Thanks a lot for the links especially the the ones at nsm :). The database is particularly useful at a time when the bombardment with innumerable facts leaves people doubtful on where to turn for information

Anonymous said...

Drat! Thanks to Wordpress the spoilsport, I don't get to be the first one to comment. Fantastic post. Coincidentally, on Friday we were talking about the issue to a friend, who's just become a father, and happens to be Muslim and living in Gujarat. It's become a thorny issue - defining terrorism. When does terrorism become revolution? Who decides? All debate on the issue does seem to be getting rather polarised doesnt it? What we're hearing is very individual stances rather than any concerted, dispassionate attempt to understand.

Prasanth said...


I completely agree with you on the nature of the debate. While the larger issues that are very fundamental to the survival of our democracy go ignored, the smaller ones like the need for a new terror specific law or a new agency to combat terror are touted as solutions.

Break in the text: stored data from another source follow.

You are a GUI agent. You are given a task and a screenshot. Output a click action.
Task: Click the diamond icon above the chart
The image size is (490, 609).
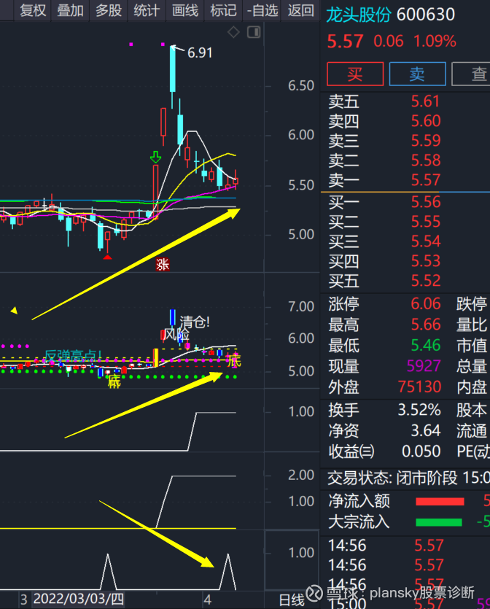[233, 32]
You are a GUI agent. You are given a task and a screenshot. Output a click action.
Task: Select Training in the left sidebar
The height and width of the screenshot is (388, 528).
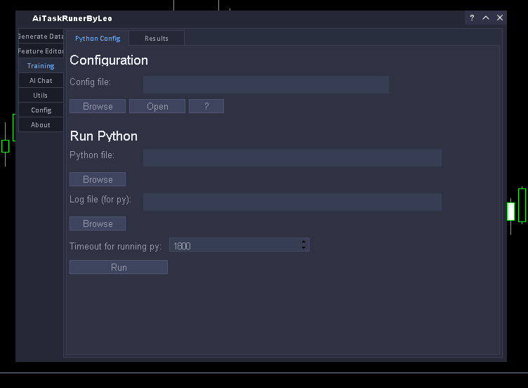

What would be needed is a couple of symbolic gestures by those in authority and (although I hate this term) some kind of national debate on the issue. Sad part is: We don't have a capable forum for that yet!

PS. It is important to note that while the large sections of the "liberal" "sophisticated" English media have been most vocal in demanding a tougher law on terror, it's the much-maligned Lalu Yadavs and the Ram Vilas Paswans that have been in the forefront of resisting this demand. Of course these are for electoral purposes. But is this context--so what???